All of which is somewhat conjectural at this point. The article points out that folks living in different parts of the world mature at different rates. (Not all that different - but measurable.) Why? Well, it's probably in their genes or their environment - or maybe both.

As the last paragraph of the article puts it:

"...Smith and her team, however, hint that forthcoming new studies reveal genetic and brain differences that existed between Neanderthals and members of our species, further heating up the scientific debate."

The Lemming's pretty sure that there won't be an end to this debate for a long, long time. What's interesting is how paleontologists are filling in details here and there.

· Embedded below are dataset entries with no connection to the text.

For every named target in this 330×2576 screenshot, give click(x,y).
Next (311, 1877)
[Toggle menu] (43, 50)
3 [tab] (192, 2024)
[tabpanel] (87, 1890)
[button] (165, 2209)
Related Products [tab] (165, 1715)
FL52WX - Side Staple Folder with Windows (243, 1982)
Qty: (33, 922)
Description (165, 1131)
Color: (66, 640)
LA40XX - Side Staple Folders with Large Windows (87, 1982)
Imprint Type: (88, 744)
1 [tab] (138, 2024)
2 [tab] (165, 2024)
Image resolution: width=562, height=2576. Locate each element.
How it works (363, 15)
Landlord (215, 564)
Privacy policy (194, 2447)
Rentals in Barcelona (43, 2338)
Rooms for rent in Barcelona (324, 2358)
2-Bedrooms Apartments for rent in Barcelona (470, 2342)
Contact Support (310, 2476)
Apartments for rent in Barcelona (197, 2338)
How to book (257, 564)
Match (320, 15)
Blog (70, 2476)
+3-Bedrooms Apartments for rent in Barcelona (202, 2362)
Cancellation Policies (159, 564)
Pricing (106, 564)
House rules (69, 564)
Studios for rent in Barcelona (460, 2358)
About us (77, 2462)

Then there's the whole 'extended childhood' thing. We do have an oddly long time during which we're the developmental equivalent of kittens or puppies.

The Lemming takes some exception to the implication that "learning" stops when puberty hits: but acknowledge that there's something to it. I kept learning after I reached age 12: and have known others to do the same. There is, presumably, some reason for the existences of high schools and colleges, other than to provide professors with a way to make a living.

In the Lemming's case, having undiagnosed ADHD may have helped. Being constitutionally inclined to ricochet off topics may have helped me to keep learning about physics and girls and algebra and girls and history and - - - you get the idea. (more: "ADHD, an Apostolic Exhortation, Another Document, and V8," A Catholic Citizen in America (November 11, 2010))

That "Archaeology News" article's got a fair amount of detail. Although, as I think I've pointed out before, it's not so much about archeology as paleontology. And there is a difference. Although, when dealing with human cultures that left no written records, but did leave fossils - there's overlap.